Once the decision has been made, case managers take over. They meet with the physician and the staff that will participate in the surgery. “We also make sure that the staff does not have extra work. We do everything,” she says, from making sure the patients have prescriptions and to getting appropriate imaging for the surgery. Case managers also guide the patient through the process. “We have less than one percent that do not show up for their first appointment with the specialist [because of the case managers’ help], so no one wastes time.”

She says this is why it was very easy to recruit physicians to the program. This is why most doctors went into medicine, they want to practice their art and help people. “If we can take the hassle out for them, they are very happy to help,” says Dr.
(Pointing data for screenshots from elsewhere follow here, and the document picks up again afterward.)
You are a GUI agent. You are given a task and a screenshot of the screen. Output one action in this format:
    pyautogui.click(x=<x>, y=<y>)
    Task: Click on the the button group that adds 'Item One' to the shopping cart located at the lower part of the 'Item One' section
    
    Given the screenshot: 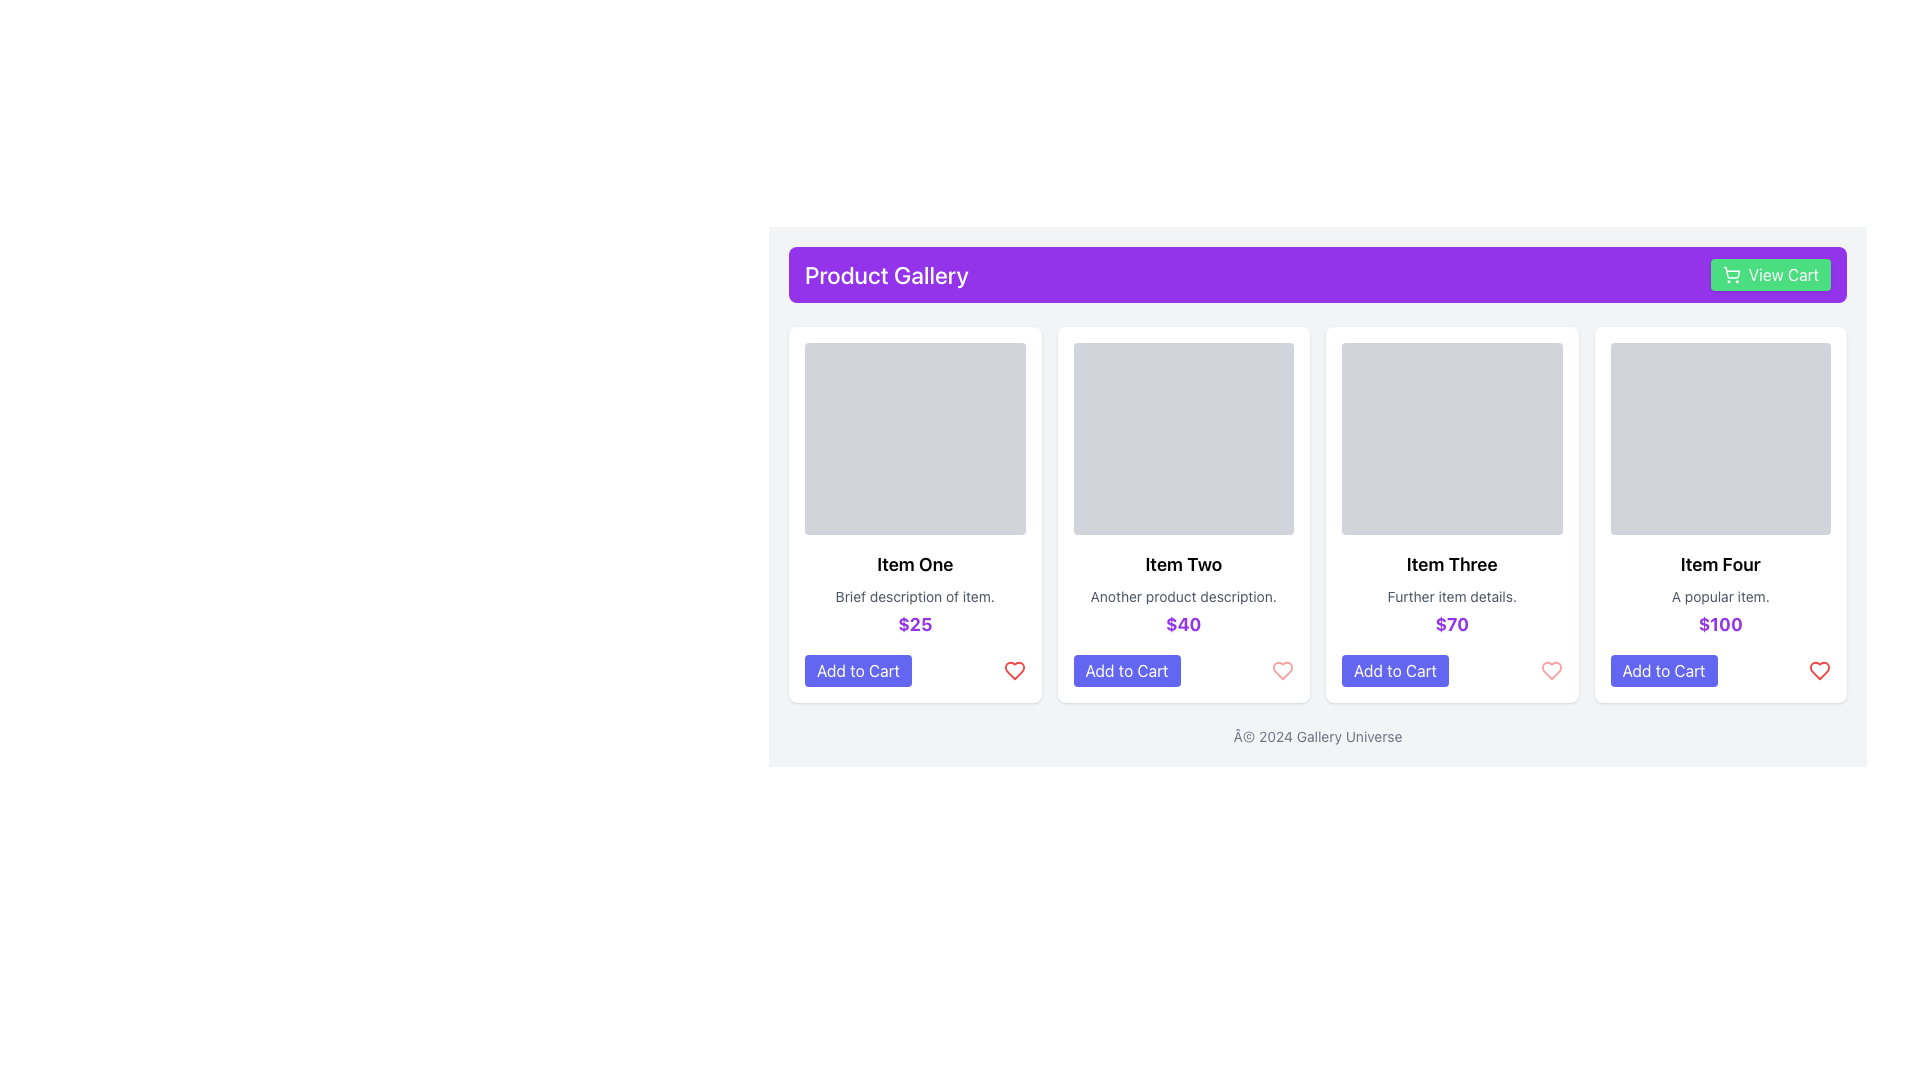 What is the action you would take?
    pyautogui.click(x=914, y=671)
Johnson.

The program is extensive with more than 625 volunteer physicians, 80 referring community clinics, 10 hospitals and 14 outpatient surgical centers, as well as ancillary health services that provide imaging, labs, medical equipment, physical therapy and more.

Champions for Health recognized Dr. Johnson with the "Health Heroes Lifetime Achievement" award for her volunteer service in late March at their annual Health Heroes Awards reception at Lomas Santa Fe County Club in Solana Beach.  

“The one thing about volunteering,” she said, “Is you always feel terrific afterwards.”